The first step in treating autism is developing an understanding of what autism is. One out of every 150 births is estimated to result in a child affected by this neurological "spectrum disorder". This disorder affects the normal functions of the brain that impact social interaction and communication skills.
Autism is considered a "spectrum disorder" because it has the ability to affect each individual differently, resulting in various combinations of behavior issues with varying degrees of severity. This results in children displaying different levels of autism and is reflected in the various references to the disorder such as autistic tendencies, high or low-functioning autism and more or less enabled. It is important that anyone interested in treating autism not pay too close attention to the term used to define a child's specific level of autism, as every child has the ability to improve their condition with treatment and education.
The symptoms of Autism disorders are varied and are often times confused with symptoms of Asperger's Disorder. Although both disorders fall under the larger umbrella of "Pervasive Developmental Disorders" and share some of the same traits, each is a very different disorder. Where autism is a neurological disorder, Asperger's sufferers show far fewer neurological problems than their autism counterparts. They also display a higher verbal IQ than performance IQ in testing, the exact opposite of autistic IQ testing results. These differences between these disorders are very important to those developing ways to treat autism, as different approaches are needed for each disorder.
The main goal in treating autism is to provide an autistic child with the ability to function within their environment. Often times various types of treatment are used in combination to help them achieve this. Treatments such as behavior modification, communication therapy and dietary modifications are used to help improve the mental and physical symptoms of autism. The most common type of treatment is based on applied behavior analysis. This theory is based upon the idea that behavior that is rewarded is more likely to be repeated then behavior that is ignored. This type of treatment directly addresses the obsessive and repetitive tendencies of autistic spectrum disorders.

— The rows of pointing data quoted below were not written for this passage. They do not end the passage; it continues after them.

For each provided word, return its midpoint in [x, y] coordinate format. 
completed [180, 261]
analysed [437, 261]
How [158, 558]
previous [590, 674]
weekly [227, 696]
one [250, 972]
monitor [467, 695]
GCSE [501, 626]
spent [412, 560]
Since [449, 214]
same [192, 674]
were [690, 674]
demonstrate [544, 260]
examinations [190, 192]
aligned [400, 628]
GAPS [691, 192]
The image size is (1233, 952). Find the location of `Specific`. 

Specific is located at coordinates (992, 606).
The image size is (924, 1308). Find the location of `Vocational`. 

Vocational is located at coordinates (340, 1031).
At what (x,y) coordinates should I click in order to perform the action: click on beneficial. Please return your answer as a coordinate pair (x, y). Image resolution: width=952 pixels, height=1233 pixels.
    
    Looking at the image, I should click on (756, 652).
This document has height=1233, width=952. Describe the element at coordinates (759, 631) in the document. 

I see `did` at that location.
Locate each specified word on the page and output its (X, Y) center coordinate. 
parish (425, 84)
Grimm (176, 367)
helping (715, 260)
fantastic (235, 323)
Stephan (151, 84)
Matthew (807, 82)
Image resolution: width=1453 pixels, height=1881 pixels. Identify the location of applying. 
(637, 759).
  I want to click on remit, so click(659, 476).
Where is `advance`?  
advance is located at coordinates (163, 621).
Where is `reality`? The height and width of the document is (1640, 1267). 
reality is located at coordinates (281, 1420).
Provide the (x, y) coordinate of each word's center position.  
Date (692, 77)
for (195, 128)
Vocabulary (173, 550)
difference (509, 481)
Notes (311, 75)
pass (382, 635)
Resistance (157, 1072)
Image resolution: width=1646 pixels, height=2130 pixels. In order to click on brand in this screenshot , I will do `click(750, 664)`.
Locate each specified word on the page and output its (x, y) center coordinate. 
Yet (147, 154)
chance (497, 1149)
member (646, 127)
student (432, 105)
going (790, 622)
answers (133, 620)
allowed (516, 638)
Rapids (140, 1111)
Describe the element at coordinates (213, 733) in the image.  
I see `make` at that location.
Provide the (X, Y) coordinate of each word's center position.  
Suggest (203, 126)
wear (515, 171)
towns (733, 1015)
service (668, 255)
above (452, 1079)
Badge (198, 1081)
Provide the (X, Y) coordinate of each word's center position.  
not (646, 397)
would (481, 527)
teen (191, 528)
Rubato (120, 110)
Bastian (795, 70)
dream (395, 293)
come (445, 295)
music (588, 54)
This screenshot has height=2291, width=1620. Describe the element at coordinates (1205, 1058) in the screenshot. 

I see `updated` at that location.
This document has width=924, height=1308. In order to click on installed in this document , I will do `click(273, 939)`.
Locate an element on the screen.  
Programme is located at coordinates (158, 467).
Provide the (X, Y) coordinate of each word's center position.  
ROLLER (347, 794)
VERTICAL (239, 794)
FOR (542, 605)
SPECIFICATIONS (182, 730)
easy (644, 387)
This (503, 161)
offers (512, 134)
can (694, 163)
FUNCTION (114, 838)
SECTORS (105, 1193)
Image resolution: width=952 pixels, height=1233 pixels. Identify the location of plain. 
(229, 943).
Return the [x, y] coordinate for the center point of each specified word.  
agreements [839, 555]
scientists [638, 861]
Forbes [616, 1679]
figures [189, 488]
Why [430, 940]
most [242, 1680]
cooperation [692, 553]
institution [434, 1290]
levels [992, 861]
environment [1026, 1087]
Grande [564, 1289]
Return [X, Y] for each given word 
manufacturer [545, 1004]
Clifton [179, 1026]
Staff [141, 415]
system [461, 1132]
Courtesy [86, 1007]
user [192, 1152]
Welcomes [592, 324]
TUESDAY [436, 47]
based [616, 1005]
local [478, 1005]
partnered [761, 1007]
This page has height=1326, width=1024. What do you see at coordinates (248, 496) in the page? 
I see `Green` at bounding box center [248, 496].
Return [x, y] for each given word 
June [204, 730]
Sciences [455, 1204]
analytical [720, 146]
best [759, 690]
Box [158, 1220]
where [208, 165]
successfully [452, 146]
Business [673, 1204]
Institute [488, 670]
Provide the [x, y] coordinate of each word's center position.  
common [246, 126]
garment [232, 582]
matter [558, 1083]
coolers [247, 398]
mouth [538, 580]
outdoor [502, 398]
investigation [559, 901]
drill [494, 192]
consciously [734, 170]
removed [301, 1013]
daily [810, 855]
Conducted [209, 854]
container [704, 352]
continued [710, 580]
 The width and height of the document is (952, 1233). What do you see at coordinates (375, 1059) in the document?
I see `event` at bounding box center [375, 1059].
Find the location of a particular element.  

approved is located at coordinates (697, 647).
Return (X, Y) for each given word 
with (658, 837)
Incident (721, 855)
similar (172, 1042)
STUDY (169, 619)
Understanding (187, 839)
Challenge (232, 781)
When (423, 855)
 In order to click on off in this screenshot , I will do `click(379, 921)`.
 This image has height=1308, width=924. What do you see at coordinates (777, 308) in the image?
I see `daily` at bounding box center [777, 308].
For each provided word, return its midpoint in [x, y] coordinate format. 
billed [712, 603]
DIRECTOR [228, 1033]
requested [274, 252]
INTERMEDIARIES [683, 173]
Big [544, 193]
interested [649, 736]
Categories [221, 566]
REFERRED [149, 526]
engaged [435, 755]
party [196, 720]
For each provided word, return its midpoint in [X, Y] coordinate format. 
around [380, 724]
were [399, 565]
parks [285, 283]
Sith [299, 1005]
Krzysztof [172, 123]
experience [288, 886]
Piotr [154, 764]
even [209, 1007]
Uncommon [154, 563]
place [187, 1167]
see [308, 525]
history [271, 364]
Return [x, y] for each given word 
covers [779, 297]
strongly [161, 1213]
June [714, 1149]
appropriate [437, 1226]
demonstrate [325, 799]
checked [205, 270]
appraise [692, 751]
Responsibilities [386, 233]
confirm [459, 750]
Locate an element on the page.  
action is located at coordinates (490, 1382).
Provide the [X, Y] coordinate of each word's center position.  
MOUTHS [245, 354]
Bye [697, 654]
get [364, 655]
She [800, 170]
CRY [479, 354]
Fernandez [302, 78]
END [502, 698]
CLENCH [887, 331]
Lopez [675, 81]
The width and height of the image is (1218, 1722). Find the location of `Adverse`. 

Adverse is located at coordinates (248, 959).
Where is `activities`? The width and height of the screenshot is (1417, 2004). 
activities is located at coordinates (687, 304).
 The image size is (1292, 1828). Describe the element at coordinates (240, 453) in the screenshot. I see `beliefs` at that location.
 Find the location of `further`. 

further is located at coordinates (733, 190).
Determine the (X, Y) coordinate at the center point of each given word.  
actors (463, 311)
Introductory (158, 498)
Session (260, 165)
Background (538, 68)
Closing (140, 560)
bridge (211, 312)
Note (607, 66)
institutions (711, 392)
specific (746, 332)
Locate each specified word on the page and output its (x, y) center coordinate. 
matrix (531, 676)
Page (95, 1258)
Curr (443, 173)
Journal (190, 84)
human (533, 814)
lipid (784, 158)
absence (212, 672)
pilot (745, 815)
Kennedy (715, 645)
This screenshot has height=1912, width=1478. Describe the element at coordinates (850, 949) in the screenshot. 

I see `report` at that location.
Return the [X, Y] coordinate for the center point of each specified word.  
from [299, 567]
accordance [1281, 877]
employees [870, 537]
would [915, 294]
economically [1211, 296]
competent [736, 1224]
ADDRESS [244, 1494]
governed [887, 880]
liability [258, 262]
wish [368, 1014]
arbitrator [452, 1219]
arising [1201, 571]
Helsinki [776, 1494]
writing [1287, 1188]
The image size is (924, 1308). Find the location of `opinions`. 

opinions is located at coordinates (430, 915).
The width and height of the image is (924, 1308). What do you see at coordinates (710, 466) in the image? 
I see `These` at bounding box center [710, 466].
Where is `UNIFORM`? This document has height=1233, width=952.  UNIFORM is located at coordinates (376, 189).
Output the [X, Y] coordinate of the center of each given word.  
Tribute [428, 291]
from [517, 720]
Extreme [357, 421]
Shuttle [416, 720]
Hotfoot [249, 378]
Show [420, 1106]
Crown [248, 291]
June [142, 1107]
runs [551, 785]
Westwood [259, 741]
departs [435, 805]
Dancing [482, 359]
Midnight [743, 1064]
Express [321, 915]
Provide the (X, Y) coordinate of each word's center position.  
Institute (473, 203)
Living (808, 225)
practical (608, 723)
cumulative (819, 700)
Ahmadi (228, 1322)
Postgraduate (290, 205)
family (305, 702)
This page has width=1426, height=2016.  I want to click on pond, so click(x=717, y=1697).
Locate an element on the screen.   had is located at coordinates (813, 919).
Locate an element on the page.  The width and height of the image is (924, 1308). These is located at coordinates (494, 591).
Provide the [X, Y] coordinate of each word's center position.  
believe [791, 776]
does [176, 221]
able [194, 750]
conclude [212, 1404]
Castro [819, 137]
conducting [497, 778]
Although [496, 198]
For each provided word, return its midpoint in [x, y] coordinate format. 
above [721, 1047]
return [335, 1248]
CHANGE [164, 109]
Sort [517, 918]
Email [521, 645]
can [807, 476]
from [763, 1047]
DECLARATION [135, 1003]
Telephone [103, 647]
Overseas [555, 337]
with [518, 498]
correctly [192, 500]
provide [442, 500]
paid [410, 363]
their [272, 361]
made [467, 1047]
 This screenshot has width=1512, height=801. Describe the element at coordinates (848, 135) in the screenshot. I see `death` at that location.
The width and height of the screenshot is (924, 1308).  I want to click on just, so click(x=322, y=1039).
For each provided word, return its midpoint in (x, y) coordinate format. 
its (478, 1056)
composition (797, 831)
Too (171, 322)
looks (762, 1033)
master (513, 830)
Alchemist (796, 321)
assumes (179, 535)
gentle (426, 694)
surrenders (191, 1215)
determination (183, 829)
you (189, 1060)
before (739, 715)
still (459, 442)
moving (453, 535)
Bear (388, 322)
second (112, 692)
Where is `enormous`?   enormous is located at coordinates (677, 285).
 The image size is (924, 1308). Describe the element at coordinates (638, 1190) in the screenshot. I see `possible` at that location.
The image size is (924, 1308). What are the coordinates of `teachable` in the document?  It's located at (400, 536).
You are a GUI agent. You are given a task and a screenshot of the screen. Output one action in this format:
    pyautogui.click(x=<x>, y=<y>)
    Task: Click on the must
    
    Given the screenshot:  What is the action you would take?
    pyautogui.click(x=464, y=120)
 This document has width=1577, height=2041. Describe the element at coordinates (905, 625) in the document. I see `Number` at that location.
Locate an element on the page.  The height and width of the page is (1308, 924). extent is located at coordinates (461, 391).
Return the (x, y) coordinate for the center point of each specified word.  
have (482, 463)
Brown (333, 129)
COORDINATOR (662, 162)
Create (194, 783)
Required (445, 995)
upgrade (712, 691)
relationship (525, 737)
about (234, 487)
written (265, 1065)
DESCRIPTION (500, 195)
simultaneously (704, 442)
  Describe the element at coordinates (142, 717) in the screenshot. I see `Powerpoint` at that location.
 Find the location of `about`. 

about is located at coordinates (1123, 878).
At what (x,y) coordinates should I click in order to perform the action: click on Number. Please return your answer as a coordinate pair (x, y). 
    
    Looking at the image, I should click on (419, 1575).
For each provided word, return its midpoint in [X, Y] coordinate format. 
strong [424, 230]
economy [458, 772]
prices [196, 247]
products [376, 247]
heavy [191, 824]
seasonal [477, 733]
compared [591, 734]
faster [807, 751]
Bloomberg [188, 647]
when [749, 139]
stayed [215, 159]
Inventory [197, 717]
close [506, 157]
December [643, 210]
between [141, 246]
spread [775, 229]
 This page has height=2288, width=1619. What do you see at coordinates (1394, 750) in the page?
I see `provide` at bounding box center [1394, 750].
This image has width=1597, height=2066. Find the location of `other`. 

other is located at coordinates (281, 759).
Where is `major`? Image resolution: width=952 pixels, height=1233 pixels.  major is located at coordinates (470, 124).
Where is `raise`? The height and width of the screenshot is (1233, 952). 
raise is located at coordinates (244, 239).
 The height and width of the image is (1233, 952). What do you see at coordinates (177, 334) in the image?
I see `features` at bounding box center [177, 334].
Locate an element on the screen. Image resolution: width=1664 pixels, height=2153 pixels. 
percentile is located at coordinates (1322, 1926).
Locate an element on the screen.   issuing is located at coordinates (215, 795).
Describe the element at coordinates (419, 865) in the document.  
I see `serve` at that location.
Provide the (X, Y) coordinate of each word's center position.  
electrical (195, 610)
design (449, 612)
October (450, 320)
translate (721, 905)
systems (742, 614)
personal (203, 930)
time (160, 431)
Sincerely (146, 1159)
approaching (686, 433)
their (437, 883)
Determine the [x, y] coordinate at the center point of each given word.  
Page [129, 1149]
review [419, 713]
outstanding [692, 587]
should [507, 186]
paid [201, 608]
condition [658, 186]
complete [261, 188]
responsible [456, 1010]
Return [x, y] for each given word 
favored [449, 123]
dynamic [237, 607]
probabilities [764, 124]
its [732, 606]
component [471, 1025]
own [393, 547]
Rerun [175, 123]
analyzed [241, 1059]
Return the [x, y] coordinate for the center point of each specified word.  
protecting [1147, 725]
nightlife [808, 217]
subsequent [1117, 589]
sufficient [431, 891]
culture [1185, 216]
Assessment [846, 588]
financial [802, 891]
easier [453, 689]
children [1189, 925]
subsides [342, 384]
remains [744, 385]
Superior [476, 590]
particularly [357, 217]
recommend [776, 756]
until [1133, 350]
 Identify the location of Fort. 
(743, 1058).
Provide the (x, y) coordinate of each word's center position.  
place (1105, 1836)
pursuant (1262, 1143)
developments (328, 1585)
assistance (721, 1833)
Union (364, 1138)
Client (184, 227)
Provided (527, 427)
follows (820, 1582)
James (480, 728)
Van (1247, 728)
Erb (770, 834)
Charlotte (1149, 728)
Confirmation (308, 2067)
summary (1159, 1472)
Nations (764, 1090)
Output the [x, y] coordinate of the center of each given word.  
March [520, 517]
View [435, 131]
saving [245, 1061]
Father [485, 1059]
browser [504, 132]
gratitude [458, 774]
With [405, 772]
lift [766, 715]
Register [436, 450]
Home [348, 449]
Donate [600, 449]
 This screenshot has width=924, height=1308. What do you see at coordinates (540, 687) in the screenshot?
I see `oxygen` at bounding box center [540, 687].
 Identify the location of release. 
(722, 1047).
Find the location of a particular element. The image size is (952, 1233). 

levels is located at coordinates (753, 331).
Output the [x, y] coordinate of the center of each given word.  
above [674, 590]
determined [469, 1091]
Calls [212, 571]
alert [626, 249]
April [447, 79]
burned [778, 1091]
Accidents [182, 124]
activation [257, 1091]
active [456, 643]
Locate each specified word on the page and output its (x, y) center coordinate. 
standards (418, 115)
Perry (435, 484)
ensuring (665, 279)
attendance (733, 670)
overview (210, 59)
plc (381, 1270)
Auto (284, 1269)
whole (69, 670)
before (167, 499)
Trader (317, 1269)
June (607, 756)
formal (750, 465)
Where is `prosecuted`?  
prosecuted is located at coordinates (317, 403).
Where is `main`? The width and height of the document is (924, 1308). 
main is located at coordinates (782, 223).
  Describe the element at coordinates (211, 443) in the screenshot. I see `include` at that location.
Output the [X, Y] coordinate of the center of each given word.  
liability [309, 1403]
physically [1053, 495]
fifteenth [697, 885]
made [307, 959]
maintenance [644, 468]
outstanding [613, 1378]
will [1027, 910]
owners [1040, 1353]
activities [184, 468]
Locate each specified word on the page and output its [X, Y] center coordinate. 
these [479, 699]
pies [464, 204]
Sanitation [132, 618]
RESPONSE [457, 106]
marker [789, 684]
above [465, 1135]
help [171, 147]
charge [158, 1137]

In addition to obsessive behaviors, most autistic children show great resistance to change. The combination of these two behaviors results in a very great need for structure in their lives. Using behavior modification techniques that are highly-structured and skill-oriented can greatly improve an autistic child's chance of improvement. The more controlled the treatment, the better the child will cope with it. Part of the treatment is also controlling the environment the treatment is conducted in. To ease the obsessive behavior and resistance to any type of change, intense one-on-one treatment and extensive caregiver participation is best.
The most important thing in treating autism is to recognize that each child, while having the same diagnosis, will exhibit very different symptoms. Each path of treatment will vary but will need to incorporate the basic needs of autism sufferers, such as routine and scheduling, as well as the needs of each individual child.